2.9. Nephrology Intervention

The following criteria require Nephrology evaluation and interventions. Signs and symptoms of nephrotic syndrome, <20 red blood cells in urine microscopy examination; patients having > 2200 mg per 24 hours of albuminuria, uncontrolled hypertension in CKD patients with several ongoing antihypertensive medications, glomerulonephritis signs and symptoms, ongoing hypokalemia or hyperkalemia, ongoing anemia requiring erythropoietin administration, to rule out if the patient has genetic renal disease, recurrent severe kidney stones, the unexplained ongoing decline in eGFR > 5 mL/min/1.73m2 or speedy decline in eGFR > or equal to 25% from baseline [1] , unsolved persistent albuminuria or increased albuminuria.

Kidney biopsy is indicated if the microscopic urine examination shows dysmorphic red blood cells or cellular casts or increased UACR along with a swift decline in GFR [2] [10] [58] . Kidney conditions and certain autoimmune conditions that can lead to ESRD are lupus, alport syndrome, polycystic kidney disease (PKD), interstitial nephritis, pyelonephritis, diabetic nephropathy, hypertension, glomerulonephritis, long-term use of certain medicines, narrowed or blocked renal artery, genetic renal disease [2] [10] [28] [53] . Evaluation of detailed diagnostic testing decides if kidney replacement therapy is needed. In certain emergency situations that lead to uremia, dialysis treatment is indicated right away.

Signs and symptoms of Uremia.

Nausea, vomiting, metallic taste in the mouth, fatigue, loss of appetite, frequent urination, cognitive dysfunction, muscle cramping, feet and ankles swelling, shortness of breath from fluid accumulation, dry and itchy skin, unexplained weight loss, In severe instances, symptoms of uremic fetor and uremic frost. Treatment for ESKD includes peritoneal dialysis, home hemodialysis, in-center hemodialysis, renal transplant, and conservative care without dialysis [60] . Peritoneal dialysis is not a good choice for patients with a history of abdominal scars related to multiple abdominal surgeries and unstable housing [23] [61] [62] . The hemodialysis treatment schedule could cause an inconvenience to the patients as patients have to travel to a dialysis center 2 - 3 three times a week. In addition, dialysis access carries the risk of infection. In old patients with reduced functional status, initiating dialysis was found to be related to a faster functional decline and increased short-term mortality [63] [64] .
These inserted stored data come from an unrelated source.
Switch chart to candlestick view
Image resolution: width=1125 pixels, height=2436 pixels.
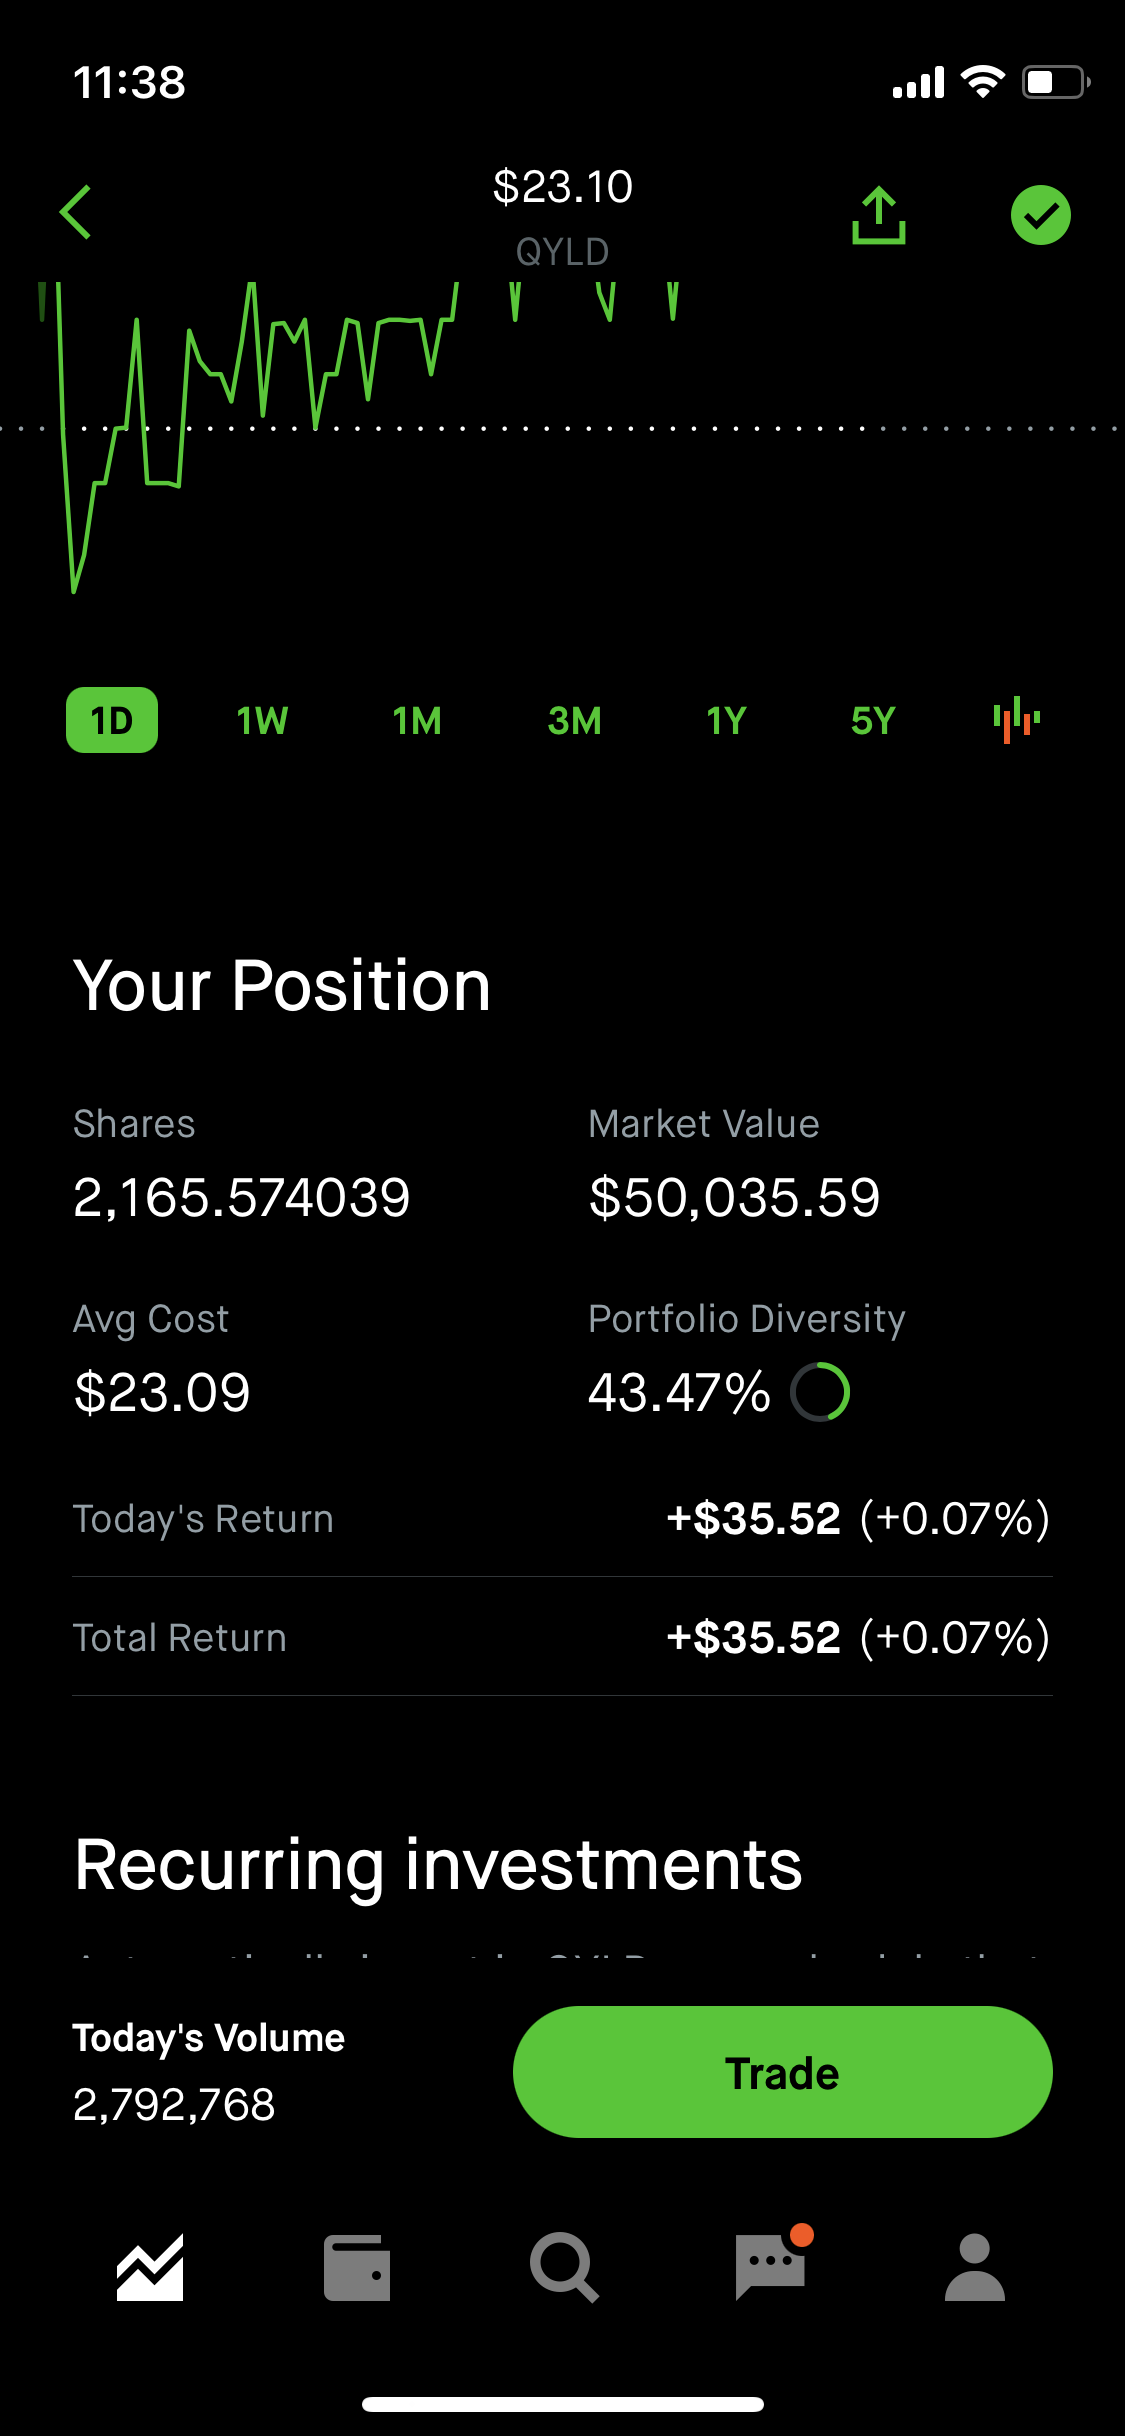[1016, 720]
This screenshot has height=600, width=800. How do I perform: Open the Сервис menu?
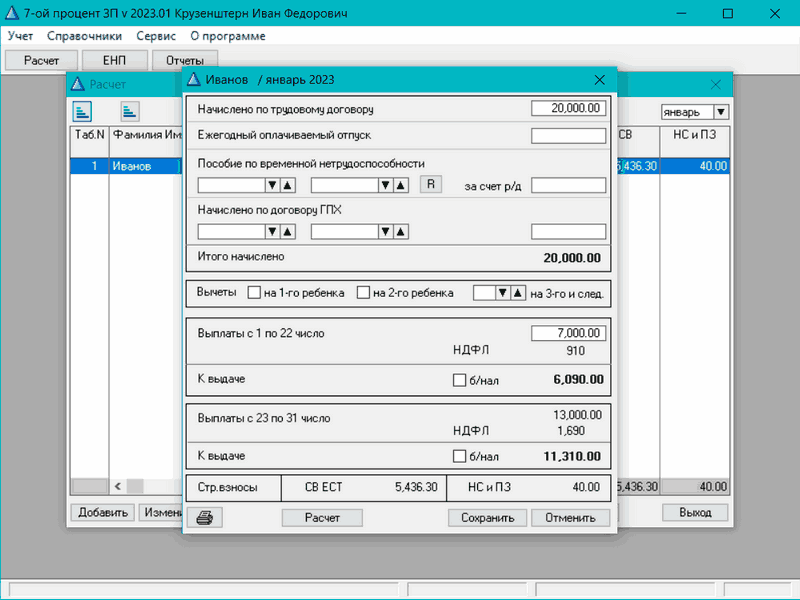(x=156, y=36)
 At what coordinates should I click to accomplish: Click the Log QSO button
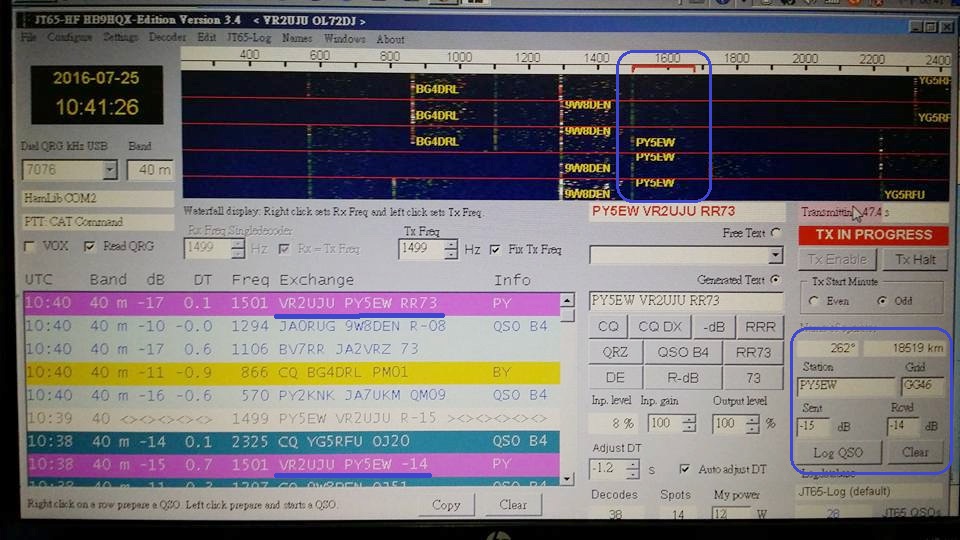(837, 452)
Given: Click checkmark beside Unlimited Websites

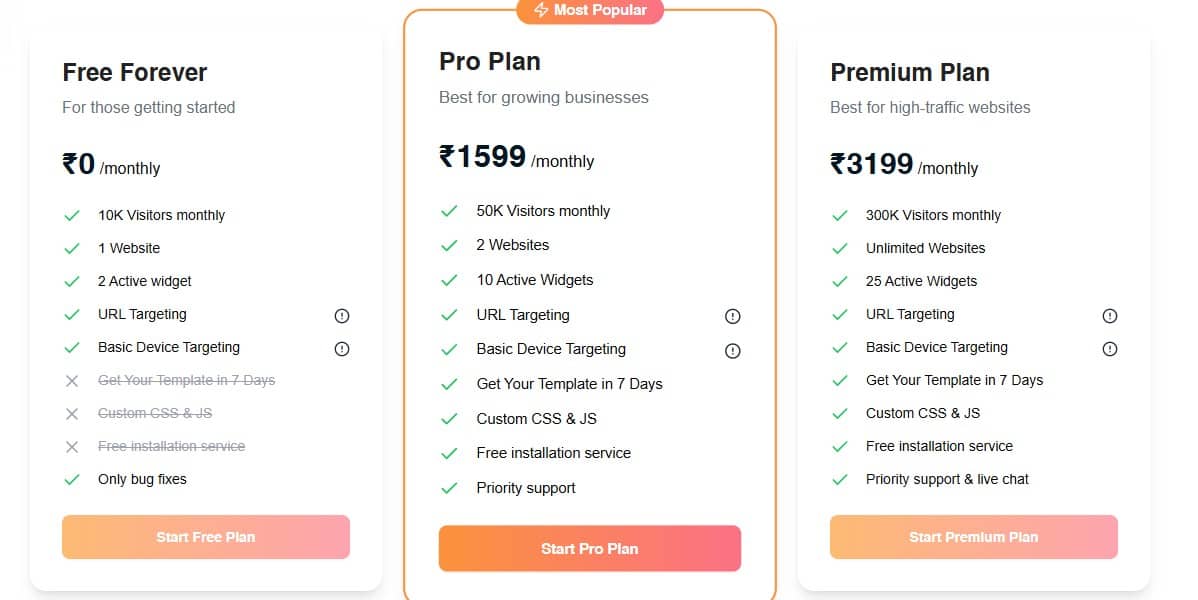Looking at the screenshot, I should coord(840,249).
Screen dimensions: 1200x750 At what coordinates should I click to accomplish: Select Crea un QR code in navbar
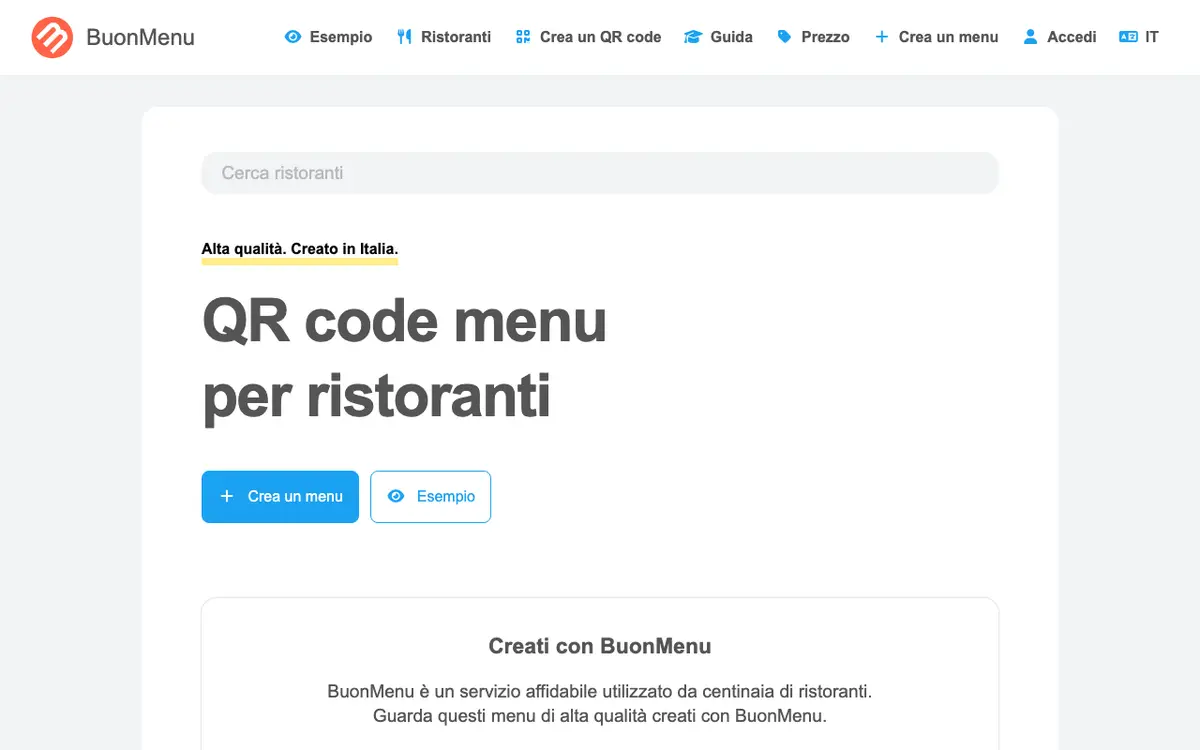click(x=588, y=37)
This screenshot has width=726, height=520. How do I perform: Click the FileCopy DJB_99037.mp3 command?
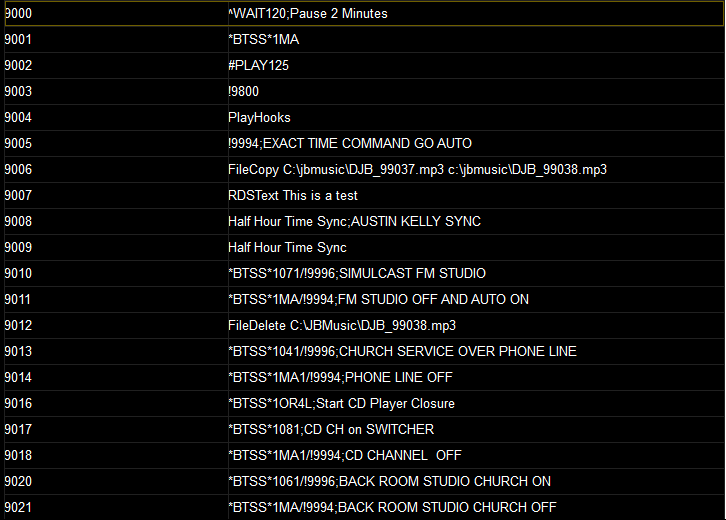point(364,169)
Kidney transplant surgery includes risks such as infection, injury to surrounding organs, bleeding, or death. According to KDOQI guidelines, an eGFR value between 15 - 20 mL/min/1.73 prompts dialysis treatment access creation. A multidisciplinary approach is followed while initiating and managing renal replacement. Social workers discuss the patient’s finances, and transportation arrangements with the patients, dieticians advise dietary regimens, nephrologists and dialysis nurses are involved in educating patients about their health and various treatment options. Patient preference needs to be considered in the treatment approach. Even though dialysis treatment is efficacious in reducing the mortality and morbidity of ESRD patients, living donor kidney transplants done before or immediately after dialysis treatment initiation are considered ideal treatment due to the best results it provides [65] .

3. Conclusion

The ideal treatment of CKD is an individualized treatment approach to stop further CKD progression, cardiovascular risk management, appropriate dose modification for the medicines, removal of possible nephrotoxins, treatment of albuminuria, monitoring and managing complications of CKD, good dietary regimen, exercise, and weight reduction. Early diagnosis of CKD and appropriate treatment are crucial in controlling the risk factors responsible for CKD progression thereby reducing CKD mortality and morbidity and associated medical expenditure throughout the world.

Conflicts of Interest

The author has no conflict of interest.